Abwägung von Urämiezeit und HLA-Matching

Es gelte, so Tönshoff, im Algorithmus eine verlängerte Urämiezeit gegen ein verbessertes HLA-Matching abzuwägen. Möglicherweise ließe sich mit einem noch höheren Multiplikationsfaktor, als bisher kalkuliert, die Wartezeit weiter verkürzen. Das scheint allerdings umstritten zu sein. Wie genau die neuen Allokationskriterien künftig umgesetzt werden, ist im Moment noch offen.

Das Nierentransplantat-Überleben hat sich in den vergangenen zehn Jahren deutlich verbessert, sagte Professor Paul Grimm von der Stanford University in Palo Alto im US-Staat Kalifornien bei der Tagung.

Die Raten nach Lebend- und nach postmortaler Spende haben sich einander angenähert: Etwa 80 Prozent der Nierentransplantate funktionierten noch sieben Jahre nach Transplantation, erklärte Grimm. Und über 95 Prozent der Patienten leben noch sieben Jahre nach der Transplantation.

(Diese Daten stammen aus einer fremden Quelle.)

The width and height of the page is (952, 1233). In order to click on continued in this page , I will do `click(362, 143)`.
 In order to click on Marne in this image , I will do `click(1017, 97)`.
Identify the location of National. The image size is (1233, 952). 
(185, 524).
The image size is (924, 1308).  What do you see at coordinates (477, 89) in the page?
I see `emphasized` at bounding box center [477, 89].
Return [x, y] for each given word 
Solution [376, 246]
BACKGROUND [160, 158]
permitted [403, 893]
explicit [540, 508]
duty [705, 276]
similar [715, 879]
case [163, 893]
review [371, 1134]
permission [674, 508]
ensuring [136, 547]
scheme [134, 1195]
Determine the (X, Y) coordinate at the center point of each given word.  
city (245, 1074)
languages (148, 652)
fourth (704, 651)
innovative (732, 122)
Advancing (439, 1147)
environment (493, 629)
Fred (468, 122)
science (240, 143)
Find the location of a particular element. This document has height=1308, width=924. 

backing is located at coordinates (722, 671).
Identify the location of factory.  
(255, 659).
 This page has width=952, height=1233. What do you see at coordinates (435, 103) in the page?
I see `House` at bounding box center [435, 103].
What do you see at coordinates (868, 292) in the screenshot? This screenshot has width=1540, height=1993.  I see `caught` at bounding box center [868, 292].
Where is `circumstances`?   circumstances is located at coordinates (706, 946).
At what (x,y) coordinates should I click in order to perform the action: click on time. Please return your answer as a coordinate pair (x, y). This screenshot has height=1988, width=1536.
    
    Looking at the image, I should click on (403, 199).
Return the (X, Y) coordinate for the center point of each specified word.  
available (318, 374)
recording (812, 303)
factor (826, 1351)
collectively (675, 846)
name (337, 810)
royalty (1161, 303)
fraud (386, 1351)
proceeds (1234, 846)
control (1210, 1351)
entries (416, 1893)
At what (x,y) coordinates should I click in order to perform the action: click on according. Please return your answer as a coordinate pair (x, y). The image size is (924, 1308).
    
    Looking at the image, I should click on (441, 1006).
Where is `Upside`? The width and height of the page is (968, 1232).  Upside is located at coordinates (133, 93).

"Dennoch hat die Lebendspende sehr viele Vorteile", betonte der Kindernephrologe. So ist das Transplantatüberleben im Durchschnitt nach wie vor besser, vor allem wenn man die Merkmalsübereinstimmung zwischen Spender und Empfänger einbezieht.

"Selbst die am besten gematchte postmortale Spenderniere erreicht nicht die Überlebensrate der am schlechtesten gematchten Lebend-Spenderniere."